Tool-Aided Evolutionary LLM for Generative Policy Toward Efficient Resource Management in Wireless Federated Learning
Chongyang Tan, Ruoqi Wen, Rongpeng Li, Zhifeng Zhao, Ekram Hossain, Honggang Zhang
TL;DR
This paper tackles the high-dimensional problem of device selection and resource allocation in wireless Federated Learning. It introduces T-ELLM, a tool-aided evolutionary LLM framework that decouples device selection (P3) from resource allocation (P2), uses language-based scenario prompts for generalization, and leverages a model-based virtual environment with GRPO-based training to minimize real-world interactions. The authors provide theoretical guarantees on the bounded discrepancy between virtual and real environments and demonstrate through extensive simulations that T-ELLM achieves superior energy efficiency, faster convergence, and robust adaptability to varying resources, tasks, and FL algorithms.
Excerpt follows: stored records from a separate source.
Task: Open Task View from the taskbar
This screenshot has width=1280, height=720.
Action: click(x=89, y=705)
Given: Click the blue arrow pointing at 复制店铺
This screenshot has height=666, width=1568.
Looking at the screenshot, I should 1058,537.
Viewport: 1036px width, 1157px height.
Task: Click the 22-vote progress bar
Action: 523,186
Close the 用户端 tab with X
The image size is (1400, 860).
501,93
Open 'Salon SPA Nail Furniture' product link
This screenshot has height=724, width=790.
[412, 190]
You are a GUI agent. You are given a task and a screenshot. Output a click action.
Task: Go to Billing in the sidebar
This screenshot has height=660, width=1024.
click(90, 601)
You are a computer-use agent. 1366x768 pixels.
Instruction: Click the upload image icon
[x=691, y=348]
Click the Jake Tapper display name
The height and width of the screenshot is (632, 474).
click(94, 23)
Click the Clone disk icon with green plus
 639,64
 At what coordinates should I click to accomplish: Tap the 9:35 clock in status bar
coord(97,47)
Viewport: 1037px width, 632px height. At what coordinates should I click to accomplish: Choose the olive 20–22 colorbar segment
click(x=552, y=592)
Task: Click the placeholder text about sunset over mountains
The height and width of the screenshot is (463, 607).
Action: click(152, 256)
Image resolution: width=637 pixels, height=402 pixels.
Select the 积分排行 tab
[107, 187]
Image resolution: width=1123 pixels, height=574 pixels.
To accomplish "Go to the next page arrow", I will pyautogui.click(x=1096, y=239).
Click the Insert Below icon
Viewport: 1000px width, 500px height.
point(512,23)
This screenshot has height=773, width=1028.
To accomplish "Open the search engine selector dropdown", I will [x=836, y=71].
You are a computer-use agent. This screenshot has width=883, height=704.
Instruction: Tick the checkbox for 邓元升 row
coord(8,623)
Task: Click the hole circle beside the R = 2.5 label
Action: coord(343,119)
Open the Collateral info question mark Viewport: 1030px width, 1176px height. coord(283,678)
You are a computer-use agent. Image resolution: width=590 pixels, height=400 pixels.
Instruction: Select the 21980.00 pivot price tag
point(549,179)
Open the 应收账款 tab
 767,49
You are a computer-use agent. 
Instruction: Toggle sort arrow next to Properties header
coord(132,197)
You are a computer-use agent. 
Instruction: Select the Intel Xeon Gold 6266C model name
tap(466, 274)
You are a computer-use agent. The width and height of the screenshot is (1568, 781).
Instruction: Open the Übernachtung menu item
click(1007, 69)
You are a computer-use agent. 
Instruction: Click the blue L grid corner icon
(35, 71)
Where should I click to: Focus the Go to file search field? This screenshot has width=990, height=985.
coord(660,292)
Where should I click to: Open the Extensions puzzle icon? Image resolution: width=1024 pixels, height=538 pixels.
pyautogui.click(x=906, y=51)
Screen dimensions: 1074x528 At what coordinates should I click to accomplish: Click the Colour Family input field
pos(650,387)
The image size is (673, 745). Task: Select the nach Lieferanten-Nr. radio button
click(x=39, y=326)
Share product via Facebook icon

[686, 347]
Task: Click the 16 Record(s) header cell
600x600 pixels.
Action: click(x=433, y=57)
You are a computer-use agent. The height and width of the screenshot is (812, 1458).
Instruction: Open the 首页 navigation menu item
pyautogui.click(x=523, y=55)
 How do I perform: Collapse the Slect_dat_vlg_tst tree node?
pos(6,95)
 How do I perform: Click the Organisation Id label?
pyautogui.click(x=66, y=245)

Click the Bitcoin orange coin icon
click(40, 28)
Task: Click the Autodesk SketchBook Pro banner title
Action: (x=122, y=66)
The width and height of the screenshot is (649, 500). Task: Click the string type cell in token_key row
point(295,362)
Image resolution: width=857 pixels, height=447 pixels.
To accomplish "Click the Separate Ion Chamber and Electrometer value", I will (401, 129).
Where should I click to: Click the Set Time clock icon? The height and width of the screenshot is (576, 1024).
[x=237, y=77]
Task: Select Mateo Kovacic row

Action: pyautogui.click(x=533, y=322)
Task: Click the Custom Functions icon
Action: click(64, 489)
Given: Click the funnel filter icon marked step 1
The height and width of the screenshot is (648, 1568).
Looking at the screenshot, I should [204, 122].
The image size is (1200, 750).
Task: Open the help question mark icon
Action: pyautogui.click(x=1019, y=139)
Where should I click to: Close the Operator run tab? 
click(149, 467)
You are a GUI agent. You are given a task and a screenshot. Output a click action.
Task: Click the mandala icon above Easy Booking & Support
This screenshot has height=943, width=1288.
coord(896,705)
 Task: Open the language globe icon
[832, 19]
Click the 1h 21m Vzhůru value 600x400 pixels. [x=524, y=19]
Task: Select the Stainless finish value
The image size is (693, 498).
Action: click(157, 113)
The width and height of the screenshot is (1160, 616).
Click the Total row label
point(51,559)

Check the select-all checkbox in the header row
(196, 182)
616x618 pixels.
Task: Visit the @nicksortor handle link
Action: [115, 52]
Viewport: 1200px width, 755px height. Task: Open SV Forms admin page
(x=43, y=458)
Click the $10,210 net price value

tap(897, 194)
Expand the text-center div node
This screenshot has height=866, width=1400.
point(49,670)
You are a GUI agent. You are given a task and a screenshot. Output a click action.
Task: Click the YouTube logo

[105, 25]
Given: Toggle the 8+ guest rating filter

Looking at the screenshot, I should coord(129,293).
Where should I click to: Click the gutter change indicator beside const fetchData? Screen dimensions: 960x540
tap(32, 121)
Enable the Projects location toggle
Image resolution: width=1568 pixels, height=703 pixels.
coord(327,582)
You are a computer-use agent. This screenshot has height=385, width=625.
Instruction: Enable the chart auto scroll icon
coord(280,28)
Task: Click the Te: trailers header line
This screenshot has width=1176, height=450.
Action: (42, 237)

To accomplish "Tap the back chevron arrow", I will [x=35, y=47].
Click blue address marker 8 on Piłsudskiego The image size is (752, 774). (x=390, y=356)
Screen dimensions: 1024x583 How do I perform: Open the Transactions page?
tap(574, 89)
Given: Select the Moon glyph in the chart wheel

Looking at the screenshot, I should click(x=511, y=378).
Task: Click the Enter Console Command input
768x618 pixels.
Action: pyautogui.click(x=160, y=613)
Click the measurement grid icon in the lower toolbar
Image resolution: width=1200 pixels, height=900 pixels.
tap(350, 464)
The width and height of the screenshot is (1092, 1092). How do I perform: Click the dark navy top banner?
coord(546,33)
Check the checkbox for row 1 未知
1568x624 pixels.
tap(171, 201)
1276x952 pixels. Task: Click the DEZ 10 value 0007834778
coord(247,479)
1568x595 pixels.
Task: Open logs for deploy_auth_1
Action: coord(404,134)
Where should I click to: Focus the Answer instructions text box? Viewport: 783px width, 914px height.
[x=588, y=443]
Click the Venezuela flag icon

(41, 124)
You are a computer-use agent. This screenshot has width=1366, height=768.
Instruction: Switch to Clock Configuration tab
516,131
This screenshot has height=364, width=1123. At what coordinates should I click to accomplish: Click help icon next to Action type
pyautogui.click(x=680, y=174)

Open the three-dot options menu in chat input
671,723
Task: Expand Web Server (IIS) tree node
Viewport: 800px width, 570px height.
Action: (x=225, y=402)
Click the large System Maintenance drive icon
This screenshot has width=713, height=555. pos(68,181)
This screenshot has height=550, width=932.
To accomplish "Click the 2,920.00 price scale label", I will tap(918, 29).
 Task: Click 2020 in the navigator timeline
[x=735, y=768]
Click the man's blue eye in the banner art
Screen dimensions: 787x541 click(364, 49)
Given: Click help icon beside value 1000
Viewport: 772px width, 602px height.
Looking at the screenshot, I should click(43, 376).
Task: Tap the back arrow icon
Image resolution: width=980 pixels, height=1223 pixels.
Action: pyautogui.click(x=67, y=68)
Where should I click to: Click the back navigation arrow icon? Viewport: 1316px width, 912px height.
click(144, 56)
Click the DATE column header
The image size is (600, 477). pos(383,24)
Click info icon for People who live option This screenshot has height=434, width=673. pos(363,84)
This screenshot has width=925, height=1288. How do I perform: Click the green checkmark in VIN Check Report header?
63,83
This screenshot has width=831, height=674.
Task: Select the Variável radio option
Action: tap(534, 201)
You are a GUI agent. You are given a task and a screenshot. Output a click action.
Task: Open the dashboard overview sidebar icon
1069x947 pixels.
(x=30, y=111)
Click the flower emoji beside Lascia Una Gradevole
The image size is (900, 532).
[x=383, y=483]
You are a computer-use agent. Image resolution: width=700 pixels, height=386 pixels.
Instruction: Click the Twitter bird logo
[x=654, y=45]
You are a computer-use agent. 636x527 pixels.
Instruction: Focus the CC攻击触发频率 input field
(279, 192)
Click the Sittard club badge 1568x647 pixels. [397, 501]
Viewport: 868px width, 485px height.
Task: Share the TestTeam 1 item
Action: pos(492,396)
The approach offers a scalable, sample-efficient pathway to practical, energy-conscious wireless FL deployment in dynamic network conditions.
Abstract
Federated Learning (FL) enables distributed model training across edge devices in a privacy-friendly manner. However, its efficiency heavily depends on effective device selection and high-dimensional resource allocation in dynamic and heterogeneous wireless environments. Conventional methods demand a confluence of domain-specific expertise, extensive hyperparameter tuning, and/or heavy interaction cost. This paper proposes a Tool-aided Evolutionary Large Language Model (T-ELLM) framework to generate a qualified policy for device selection in a wireless FL environment. Unlike conventional optimization methods, T-ELLM leverages natural language-based scenario prompts to enhance generalization across varying network conditions. The framework decouples the joint optimization problem mathematically, enabling tractable learning of device selection policies while delegating resource allocation to convex optimization tools. To improve adaptability, T-ELLM integrates a sample-efficient, model-based virtual learning environment that captures the relationship between device selection and learning performance, facilitating subsequent group relative policy optimization. This concerted approach reduces reliance on real-world interactions, minimizing communication overhead while maintaining high-fidelity decision-making. Theoretical analysis proves that the discrepancy between virtual and real environments is bounded, ensuring the advantage function learned in the virtual environment maintains a provably small deviation from real-world conditions. Experimental results demonstrate that T-ELLM outperforms benchmark methods in energy efficiency and exhibits robust adaptability to environmental changes.